- Born: 1967
- Died: 16 September 2012 (aged 44–45) Nezahualcóyotl, State of Mexico, Mexico
- Cause of death: Stabbing
- Resting place: Jardines de Oriente (Cemetery)
- Occupation: Politician
- Known for: 2012 murder
- Political party: PRI
- Spouse: Patricia Grimaldo de la Cruz

= Jaime Serrano Cedillo =

Mexican politician (1967–2012)

Jaime Serrano Cedillo (1967 – 16 September 2012) was a Mexican politician who belonged to the Institutional Revolutionary Party (PRI).
At the time of his death, he was serving in the Congress of the State of Mexico representing Nezahualcóyotl, State of Mexico.

He was assassinated on the afternoon of 16 September 2012, reportedly by his wife, inside his home in Nezahualcóyotl. Serrano Cedillo's assassination came just two days after the slaying of Eduardo Castro Luque, a state deputy in Sonora and also a member of the PRI. Unlike other political assassinations in Mexico, Serrano Cedillo's death did not bear the signs of organized crime, and was a result of "a series of deep" marital problems.

==Career and early life==
Born in 1967, Serrano Cedillo was a close collaborator of Eruviel Ávila Villegas, governor of the State of Mexico from 2011 to 2017.

Prior to his election to the state Congress, Serrano Cedillo was the president of the Institutional Revolutionary Party (PRI) in the municipality of Nezahualcóyotl and a former mayoral candidate for the same locality.
In the 1991 mid-terms he was elected to the federal Chamber of Deputies for the State of Mexico's 23rd district.
He had also served as the Undersecretary of the Interior in Greater Mexico City until May 2011.

On 5 September 2012, Serrano Cedillo was sworn in as deputy for the XXV District of Nezahualcóyotl.

==Assassination==
Initial reports indicate that Serrano Cedillo left his house to buy a newspaper at a nearby booth and was stabbed in the chest by someone with a sharp weapon.
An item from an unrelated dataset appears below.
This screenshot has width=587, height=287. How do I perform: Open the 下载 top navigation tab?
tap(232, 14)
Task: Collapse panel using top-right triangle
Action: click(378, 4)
Serrano Cedillo was reportedly coming out of a public restroom when the attacker surprised him. The assailant then managed to flee the scene and no arrests have been made. Serrano Cedillo, on the other hand, made his way home and was transported to a nearby hospital by his family where he was later pronounced dead. The Mexican authorities indicated on 20 September 2012 that Serrano Cedillo's wife, Patricia Grimaldo de la Cruz, reportedly assassinated her husband after having a dispute that same morning for "profound series of conjugal differences." It was later proven that the assassination happened inside Serrano Cedillo's house and not outside his domicile, as previously stated. Unlike other political assassinations, Serrano Cedillo's death did not bore the signs of organized crime. Mexico's drug gangs typically target local leaders and police chiefs, not federal deputies. Moreover, stabbing is not typically a method Mexico's drug trafficking use to do their "dirty work," hinting the officials that the deputy's death was a personal attack.

He was the second PRI politician killed in just two days; Eduardo Castro Luque, a deputy-elect of the state of Sonora, was shot dead by unknown assailants on 14 September 2012. In August 2012, Édgar Morales Pérez of the PRI was also shot and killed by gunmen.

===Funeral===
After the Municipal Committee of the PRI paid tribute to the fallen Serrano Cedillo on 17 September 2012, he was buried in Jardines de Oriente cemetery.

===Aftermath===
The government deployed more than 1,000 troops to Nezahualcóyotl as a response to the assassination of Serrano Cedillo under a military-led program called Operation Neza. This was the first time since the start of Mexico's drug war in 2006 that soldiers have been deployed at this scale near the nation's capital. In Nezahualcóyotl, a city with around 1.1 million people and part of the Mexico City's metropolitan area, is home to a turf war between Los Zetas and La Familia Michoacana, two drug trafficking organizations that fight for the growing drug market and illegal goods in the region.

The troops were finally relocated from Nezahualcóyotl on 3 November 2012 after Operation Neza concluded.